Students majoring in Plant Sciences and enrolled in PLSCI 1110 presented their ePortfolios on November 16 at an afternoon open house in 404 Plant Science. PLSCI 1110 “Collaboration, Leadership, and Career Skills in the Plant Sciences”, taught by Marvin Pritts and Leah Cook, provides students with opportunities to meet other students and faculty associated with the Plant Sciences Major; develop collaboration, leadership, and career skills in the discipline; and make connections with the world beyond the campus. Thirty-one students are currently enrolled in the class.

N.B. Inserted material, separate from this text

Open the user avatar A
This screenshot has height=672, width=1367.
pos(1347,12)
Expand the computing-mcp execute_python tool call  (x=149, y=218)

Students at the Thursday event come to the Plant Sciences Major from diverse backgrounds, but all reflected enthusiastically upon their experiences at Cornell. Grace Hageman, a freshman from Wisconsin, described how her high school experiences with Future Farmers of America and international travel had contributed to her interest in ethnobotany and decision to minor in Spanish. Katherine Cooke, a sophomore transfer from University of Vermont double majoring in Plant Sciences and Environmental and Sustainability Sciences, discussed her interest in ecological sustainability and climate change adaptation. Several, including Cooke, Martha Williams, and Drew Gustafson, emphasized their commitment to communicating science and the importance of plants to youth and the wider community.
ePortfolios function as an online curriculum vitae, capturing student training, experiences and interests using a variety of media. Students in the Plant Science Major are required to add to their ePortfolios throughout their course of study, including information on courses, papers, and projects, a reflection on an out-of-class experience, seminar summaries, and research experience where relevant. Each student’s final portfolio is presented to their faculty advisor to show that learning objectives have been achieved.
Leah Cook commented that one of the main goals of PPLSCI 1110 is to build a sense of community among the students before they move through the core curriculum together. Students reflected that the process of creating ePortfolios was useful for reflecting on what they had done and identifying areas in need of attention. With regard to their Cornell experience, several commented that the Plant Sciences Major felt like a small school where faculty know and care about you in an environment having all the opportunities and resources of a big research university.